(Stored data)
==============================

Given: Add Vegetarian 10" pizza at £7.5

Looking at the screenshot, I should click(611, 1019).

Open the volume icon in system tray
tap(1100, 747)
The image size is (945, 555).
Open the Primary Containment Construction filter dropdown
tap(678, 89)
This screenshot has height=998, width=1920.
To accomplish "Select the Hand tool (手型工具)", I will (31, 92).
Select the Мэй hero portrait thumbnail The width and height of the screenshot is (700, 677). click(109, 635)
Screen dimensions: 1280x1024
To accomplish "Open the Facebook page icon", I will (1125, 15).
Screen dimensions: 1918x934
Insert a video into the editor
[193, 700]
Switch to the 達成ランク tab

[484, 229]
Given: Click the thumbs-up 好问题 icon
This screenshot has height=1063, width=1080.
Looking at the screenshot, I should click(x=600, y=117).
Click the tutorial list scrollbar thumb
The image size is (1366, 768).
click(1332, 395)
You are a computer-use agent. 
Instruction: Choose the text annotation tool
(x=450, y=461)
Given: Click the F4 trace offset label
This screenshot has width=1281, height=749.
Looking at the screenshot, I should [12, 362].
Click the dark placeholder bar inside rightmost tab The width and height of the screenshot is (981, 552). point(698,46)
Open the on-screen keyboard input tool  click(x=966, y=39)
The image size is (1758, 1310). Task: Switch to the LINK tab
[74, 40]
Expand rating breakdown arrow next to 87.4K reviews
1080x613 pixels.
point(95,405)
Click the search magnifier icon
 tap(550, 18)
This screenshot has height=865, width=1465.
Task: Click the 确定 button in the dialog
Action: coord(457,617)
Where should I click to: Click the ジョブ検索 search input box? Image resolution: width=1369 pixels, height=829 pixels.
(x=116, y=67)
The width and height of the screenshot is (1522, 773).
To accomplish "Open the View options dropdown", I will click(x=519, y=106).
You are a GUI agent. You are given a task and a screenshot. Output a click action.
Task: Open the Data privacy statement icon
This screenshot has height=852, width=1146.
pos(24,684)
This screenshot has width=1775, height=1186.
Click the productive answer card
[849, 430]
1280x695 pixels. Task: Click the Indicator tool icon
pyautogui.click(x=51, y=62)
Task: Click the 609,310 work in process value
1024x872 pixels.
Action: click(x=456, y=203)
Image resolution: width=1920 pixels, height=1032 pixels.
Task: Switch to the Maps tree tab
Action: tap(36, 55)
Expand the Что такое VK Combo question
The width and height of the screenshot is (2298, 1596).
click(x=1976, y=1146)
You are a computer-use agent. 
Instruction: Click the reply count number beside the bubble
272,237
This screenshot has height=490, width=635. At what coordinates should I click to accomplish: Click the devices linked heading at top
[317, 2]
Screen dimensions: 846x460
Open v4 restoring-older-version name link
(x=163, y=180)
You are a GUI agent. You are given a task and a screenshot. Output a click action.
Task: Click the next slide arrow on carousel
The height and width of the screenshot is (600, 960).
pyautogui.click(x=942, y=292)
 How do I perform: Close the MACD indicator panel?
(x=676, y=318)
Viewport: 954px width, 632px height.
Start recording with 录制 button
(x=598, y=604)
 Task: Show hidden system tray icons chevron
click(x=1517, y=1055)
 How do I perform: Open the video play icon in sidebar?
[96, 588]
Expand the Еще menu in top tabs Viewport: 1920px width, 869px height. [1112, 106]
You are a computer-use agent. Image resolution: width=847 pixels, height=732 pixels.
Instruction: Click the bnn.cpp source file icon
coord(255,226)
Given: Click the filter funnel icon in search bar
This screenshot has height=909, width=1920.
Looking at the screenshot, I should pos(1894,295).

==============================

From the entries above, extract every line where the word "next" appears.

YOUR SOLUTION ->
Expand rating breakdown arrow next to 87.4K reviews
Task: Click the next slide arrow on carousel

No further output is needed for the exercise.